El otro dia mi hija me comentó que estaba un poco desencantada del gato, porque ya no juega. Se pasa el dia durmiendo encima del mueble. Su vida es comer y dormir ¡Qué vida! El gato es el que mejor vive en la casa. Nada le preocupa. No trabaja ni se enferma. Vive una vida totalmente sedentaria y aún asi no tiene el colesterol alto.

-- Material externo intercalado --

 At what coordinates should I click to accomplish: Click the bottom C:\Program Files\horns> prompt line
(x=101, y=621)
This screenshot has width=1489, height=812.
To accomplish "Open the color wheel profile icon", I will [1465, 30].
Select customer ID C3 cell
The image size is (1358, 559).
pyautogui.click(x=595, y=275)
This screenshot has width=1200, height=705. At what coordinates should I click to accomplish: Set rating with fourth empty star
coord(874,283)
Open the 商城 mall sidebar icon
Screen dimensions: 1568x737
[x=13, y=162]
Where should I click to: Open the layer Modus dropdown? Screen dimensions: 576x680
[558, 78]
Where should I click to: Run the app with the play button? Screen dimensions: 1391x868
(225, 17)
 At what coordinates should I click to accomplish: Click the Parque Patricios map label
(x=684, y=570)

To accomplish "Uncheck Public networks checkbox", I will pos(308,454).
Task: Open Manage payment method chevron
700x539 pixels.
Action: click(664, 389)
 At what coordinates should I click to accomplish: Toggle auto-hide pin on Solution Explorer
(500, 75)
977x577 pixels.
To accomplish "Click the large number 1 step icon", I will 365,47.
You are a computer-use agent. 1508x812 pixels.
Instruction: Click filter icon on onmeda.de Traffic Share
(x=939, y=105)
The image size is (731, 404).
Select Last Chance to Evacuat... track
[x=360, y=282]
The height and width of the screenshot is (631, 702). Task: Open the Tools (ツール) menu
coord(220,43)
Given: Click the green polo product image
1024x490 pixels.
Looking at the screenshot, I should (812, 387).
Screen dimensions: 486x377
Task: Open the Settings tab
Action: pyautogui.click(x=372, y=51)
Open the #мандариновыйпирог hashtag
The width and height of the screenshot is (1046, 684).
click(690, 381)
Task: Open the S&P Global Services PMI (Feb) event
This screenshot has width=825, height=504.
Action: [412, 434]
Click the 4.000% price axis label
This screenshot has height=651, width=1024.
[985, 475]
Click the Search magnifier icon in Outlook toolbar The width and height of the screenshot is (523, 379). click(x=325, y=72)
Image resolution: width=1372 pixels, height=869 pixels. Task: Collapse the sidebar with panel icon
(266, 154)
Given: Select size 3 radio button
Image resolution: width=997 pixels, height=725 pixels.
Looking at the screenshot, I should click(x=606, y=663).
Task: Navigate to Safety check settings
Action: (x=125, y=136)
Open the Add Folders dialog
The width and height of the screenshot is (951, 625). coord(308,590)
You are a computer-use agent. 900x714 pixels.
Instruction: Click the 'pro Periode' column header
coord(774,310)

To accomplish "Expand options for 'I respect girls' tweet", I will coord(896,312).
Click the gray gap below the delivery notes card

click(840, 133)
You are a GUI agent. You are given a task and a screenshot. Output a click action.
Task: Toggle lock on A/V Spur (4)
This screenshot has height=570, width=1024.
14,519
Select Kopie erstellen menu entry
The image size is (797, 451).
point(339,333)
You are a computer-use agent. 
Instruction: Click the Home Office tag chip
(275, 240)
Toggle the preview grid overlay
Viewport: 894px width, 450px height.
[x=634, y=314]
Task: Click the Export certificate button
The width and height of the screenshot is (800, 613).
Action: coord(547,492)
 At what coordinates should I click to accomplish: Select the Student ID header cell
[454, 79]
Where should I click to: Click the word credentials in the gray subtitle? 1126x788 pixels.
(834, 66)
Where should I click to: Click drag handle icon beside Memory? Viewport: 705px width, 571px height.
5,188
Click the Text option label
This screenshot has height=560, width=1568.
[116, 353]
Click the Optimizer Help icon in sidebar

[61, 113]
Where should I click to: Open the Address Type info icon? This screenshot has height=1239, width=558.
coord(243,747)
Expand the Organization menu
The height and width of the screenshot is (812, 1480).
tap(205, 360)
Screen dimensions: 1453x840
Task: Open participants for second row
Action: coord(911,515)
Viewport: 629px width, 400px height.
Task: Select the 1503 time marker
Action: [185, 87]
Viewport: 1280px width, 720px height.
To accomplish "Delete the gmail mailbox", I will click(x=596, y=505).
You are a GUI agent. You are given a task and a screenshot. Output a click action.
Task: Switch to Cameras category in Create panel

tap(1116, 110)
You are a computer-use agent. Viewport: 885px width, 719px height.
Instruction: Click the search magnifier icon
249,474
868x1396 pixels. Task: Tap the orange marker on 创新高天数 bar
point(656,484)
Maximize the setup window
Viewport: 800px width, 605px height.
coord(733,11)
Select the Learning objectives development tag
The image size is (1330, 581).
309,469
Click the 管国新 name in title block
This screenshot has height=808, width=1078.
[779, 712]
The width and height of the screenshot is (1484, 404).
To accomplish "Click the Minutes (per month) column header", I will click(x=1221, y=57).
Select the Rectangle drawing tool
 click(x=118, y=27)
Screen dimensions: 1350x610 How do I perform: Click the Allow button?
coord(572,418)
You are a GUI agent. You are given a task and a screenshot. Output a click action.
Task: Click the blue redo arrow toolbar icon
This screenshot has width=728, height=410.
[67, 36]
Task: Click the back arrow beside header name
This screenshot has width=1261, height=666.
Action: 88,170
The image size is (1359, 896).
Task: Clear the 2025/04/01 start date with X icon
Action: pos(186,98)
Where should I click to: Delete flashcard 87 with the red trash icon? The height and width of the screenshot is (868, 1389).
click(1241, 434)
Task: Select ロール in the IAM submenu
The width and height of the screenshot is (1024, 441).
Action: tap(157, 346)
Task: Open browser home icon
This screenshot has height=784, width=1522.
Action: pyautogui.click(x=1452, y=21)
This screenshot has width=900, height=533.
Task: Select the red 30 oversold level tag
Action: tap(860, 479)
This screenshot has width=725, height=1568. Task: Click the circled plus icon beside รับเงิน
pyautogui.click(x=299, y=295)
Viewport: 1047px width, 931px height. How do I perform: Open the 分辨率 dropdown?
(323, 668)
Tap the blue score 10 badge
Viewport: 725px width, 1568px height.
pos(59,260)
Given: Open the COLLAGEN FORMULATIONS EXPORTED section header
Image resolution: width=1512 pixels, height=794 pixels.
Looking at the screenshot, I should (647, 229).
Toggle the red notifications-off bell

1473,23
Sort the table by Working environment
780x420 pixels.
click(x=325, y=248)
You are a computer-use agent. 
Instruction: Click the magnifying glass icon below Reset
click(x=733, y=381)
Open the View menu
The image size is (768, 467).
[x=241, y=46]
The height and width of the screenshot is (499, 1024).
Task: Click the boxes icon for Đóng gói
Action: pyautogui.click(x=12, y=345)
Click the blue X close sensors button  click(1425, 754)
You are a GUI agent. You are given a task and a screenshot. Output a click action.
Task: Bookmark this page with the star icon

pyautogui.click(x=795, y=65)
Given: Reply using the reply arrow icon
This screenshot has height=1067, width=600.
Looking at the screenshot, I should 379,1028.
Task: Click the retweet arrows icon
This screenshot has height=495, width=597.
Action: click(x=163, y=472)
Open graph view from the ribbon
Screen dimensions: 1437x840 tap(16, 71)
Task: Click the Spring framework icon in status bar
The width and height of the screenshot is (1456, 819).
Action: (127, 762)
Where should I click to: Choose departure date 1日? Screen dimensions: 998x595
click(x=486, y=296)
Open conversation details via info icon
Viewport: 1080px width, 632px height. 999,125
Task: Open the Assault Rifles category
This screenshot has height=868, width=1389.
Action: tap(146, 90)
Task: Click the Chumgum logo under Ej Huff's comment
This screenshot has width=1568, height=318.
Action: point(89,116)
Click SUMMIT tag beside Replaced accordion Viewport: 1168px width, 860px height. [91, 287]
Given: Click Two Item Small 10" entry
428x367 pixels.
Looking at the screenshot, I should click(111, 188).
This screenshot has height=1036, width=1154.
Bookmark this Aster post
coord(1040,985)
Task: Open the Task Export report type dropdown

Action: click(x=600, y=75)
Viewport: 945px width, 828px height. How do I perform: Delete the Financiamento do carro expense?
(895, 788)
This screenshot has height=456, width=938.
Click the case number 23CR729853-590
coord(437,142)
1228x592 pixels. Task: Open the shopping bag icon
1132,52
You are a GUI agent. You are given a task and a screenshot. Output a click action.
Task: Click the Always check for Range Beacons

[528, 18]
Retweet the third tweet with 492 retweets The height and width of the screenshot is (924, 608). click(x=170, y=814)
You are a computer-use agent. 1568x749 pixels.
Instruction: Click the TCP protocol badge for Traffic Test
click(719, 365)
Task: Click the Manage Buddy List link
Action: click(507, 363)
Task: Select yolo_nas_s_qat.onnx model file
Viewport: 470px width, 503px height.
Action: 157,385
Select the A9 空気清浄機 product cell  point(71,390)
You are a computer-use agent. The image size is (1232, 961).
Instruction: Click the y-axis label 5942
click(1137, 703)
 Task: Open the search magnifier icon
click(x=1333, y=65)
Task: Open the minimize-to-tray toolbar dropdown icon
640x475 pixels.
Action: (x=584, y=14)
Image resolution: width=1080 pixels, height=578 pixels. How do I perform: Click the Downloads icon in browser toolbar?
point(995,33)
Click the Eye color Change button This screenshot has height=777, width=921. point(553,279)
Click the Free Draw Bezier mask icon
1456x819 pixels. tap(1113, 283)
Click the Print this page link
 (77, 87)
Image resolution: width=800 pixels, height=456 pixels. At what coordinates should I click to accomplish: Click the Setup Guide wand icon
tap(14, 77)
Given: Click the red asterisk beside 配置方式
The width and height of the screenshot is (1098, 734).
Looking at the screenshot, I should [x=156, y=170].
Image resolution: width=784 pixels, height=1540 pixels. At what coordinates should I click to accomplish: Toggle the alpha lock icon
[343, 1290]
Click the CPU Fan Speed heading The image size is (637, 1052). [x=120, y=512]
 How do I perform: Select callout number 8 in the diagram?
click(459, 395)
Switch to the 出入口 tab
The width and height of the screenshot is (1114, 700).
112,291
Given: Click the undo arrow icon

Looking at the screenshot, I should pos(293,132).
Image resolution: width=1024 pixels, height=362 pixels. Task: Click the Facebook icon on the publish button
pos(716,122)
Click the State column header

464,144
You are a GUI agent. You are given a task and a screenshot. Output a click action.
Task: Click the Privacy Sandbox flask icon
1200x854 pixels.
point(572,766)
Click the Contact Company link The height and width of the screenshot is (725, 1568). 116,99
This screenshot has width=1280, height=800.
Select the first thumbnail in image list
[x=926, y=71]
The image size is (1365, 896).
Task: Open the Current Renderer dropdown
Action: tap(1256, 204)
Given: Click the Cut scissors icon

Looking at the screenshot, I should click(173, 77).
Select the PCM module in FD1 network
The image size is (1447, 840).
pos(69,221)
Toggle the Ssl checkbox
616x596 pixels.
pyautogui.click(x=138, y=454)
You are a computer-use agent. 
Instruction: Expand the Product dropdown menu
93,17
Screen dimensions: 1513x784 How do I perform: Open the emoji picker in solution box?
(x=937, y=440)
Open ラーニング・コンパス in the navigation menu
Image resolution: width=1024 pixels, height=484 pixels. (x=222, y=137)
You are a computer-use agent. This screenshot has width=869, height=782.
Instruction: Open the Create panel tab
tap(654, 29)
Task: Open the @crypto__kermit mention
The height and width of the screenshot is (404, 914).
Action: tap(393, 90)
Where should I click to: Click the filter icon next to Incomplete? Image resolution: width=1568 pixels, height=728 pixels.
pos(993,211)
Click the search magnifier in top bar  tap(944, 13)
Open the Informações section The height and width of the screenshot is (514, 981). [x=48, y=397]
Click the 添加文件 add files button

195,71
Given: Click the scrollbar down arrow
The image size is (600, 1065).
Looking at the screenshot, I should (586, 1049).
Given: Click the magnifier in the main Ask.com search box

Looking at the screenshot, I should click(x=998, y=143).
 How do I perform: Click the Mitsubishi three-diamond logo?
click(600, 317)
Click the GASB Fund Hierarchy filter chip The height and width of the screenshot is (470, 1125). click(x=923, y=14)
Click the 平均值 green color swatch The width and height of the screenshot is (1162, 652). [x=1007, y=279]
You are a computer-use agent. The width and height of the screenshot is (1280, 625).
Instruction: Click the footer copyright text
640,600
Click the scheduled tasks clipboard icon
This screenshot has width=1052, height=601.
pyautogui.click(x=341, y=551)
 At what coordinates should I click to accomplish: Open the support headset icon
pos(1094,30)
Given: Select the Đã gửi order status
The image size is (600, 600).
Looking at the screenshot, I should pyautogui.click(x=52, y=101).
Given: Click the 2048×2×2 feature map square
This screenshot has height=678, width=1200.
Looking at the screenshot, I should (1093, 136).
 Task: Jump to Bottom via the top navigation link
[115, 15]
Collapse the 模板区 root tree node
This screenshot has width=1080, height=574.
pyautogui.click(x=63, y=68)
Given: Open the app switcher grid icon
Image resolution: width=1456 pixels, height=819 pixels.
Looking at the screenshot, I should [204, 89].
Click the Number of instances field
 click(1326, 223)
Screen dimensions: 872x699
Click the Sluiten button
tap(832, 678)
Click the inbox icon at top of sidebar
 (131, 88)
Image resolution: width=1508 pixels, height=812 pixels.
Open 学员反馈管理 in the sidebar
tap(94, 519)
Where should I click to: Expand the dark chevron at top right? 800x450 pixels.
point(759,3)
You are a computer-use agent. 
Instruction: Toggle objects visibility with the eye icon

Nunca he sido muy amigos de los gatos, pero cedí por petición de mi hija y a la vez para ahuyentar los ratones de la casa. Pero no me gustan por la vagancia y por la mala cara que ponen cuando ya crecen. Prefiero tener un perro de raza que un gato que se pase el dia y la noche comiendo y durmiendo.

3 comentarios:

VALENTIN dijo...

Mírale el lado bueno, los gatos para mi son sínonimo de independencia !!!
Pero creo que, su rechazo social en comparación con los perros, es muy alto.

Rocío Díaz dijo...

Qué linda foto! A mi si me gustan los gatos. Como dijo Valentín, son sinónimo de independencia. Respecto a lo otro de que ya no juega, creo que todos los animales son así: mientras más jóvenes más juguetones.

Awi dijo...

Ya quisieramos muchos vivir como los gatos!